A NAT Gateway, on the other hand, is managed by AWS which means we do not need to perform any maintenance. It's highly available with a NAT gateway in each Availability Zone to improve redundancy. As for performance, the software used by a NAT Gateway is optimized for handling NAT traffic.

Next up, we will create a NAT Gateway that will be used by the EC2 instance in our private subnet to access the public internet. we will also revisit the route table associated with the private subnet and update the target entry to point to this gateway.

Click Create NAT gateway in VPC

Begin configuring the following in the NAT gateway settings form:

  • Name: Enter NAT-GW

  • Subnet: Select Public-A

  • Connectivity type: Ensure Public is selected The Public connectivity type will allow this NAT Gateway the ability to access the public internet.

Click Allocate Elastic IP next to the Elastic IP allocation ID.

We will need to attach an Elastic IP address to our NAT Gateway. This allows it to be referenced by the route table responsible for routing outbound traffic from instances in the private subnet to the public internet.
This allocates an Elastic IP address for the NAT Gateway to use. When the NAT Gateway is created, this IP address will be attached to the NAT Gateway automatically.

After creating the NAT gateway, wait for the NAT Gateway State to display as Available before continuing.
This process can take up to 2 minutes. After a brief waiting period, we may need to refresh the page to view the available status.

  • Click on Route Tables and select to PrivateRouteTable

  • Click Edit Routes

  • Locate the 0.0.0.0/0 Destination route and clear the Target field then select NAT Gateway, then NAT-GW from the drop-down menu that appears

  • Click Save Changes

nat gw in private rt

Access of Private Subnet Instances

In last step, we configured a bastion host so we could SSH into instances on our private subnet. However, we were unable to access the internet from private instances. A common use case for needing such internet access is operating system package updates. However, the installation failed.
now that we have a network address translation device in our VPC, we will test if the operating system updates will work from our private instances.

If we are not connected to our instances by SSH, we can repeat these steps.

ssh-add -L    # Confirm the keys are in place on our local host. If not, add them with: $ ssh-add -K PEMfilename.pem

ssh -A ec2-user@BastionHostPublicIP    # SSH from our local host to the bastion host in our public subnet

ssh ec2-user@PrivateInstancePrivateIPaddress   # SSH from the bastion host into the private instance on our private subnet.

Enter this command to verify Installation from the internet

sudo yum update -y

access private ec2 from bastion host

It worked!

Note: The exact package updates for our system may vary slightly, for example as the default AWS Linux AMI changes over time. We may also encounter a successful message: No packages marked for the update, indicating the instance accessed the public internet, but no updates were required.

Summary

The VPC has been configured with two subnets, a public subnet, and a private subnet. If a subnet's traffic is routed to an Internet gateway, the subnet is known as a public subnet. If a subnet doesn't have a route to the Internet gateway, the subnet is known as a private subnet.

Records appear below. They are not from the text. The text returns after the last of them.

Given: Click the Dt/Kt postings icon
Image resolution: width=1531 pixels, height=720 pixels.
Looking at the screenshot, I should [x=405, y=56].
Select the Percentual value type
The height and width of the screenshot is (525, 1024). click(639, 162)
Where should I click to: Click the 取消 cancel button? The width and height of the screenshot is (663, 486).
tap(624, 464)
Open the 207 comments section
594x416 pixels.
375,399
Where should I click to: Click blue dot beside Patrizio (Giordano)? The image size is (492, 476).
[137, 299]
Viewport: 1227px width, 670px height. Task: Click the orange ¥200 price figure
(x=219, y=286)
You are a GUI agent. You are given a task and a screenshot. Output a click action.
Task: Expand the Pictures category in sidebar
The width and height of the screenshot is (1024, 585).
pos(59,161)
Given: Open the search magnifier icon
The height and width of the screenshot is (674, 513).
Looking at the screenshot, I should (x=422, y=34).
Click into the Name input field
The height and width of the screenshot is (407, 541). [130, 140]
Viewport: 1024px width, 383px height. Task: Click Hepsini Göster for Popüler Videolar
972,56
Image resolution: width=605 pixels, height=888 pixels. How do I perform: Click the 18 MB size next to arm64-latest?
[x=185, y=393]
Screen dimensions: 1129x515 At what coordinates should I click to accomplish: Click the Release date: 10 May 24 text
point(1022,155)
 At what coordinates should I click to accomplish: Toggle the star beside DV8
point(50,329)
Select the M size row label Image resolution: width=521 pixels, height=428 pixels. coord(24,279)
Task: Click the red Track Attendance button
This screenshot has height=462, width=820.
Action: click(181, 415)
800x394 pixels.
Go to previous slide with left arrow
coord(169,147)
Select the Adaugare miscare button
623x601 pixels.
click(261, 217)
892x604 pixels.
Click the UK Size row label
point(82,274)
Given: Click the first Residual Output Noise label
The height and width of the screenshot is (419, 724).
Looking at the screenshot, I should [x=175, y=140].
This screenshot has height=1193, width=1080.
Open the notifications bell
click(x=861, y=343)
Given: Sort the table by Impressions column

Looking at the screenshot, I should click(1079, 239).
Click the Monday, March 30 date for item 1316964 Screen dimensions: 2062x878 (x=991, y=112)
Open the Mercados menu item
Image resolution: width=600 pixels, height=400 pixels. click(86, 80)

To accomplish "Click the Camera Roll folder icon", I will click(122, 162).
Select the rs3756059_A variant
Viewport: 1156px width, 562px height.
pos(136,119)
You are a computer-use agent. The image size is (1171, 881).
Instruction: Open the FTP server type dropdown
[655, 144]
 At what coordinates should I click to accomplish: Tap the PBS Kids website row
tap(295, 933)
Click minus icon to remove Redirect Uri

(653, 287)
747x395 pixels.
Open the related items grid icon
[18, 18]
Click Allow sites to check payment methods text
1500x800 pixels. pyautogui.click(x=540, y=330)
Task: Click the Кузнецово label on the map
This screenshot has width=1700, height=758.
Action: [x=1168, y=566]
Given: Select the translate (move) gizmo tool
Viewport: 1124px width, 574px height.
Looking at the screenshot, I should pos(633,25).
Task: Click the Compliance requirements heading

Both subnets have a route table associated with them. Instances on the public subnet route internet traffic through the internet gateway. The private subnet routes internet traffic through the NAT device (gateway or instance).

Bastion Host has been created in public subnet to access private subnet instance but only allow via SSH.

Note: Instances launched in a private subnet do not have publicly routable internet addresses either.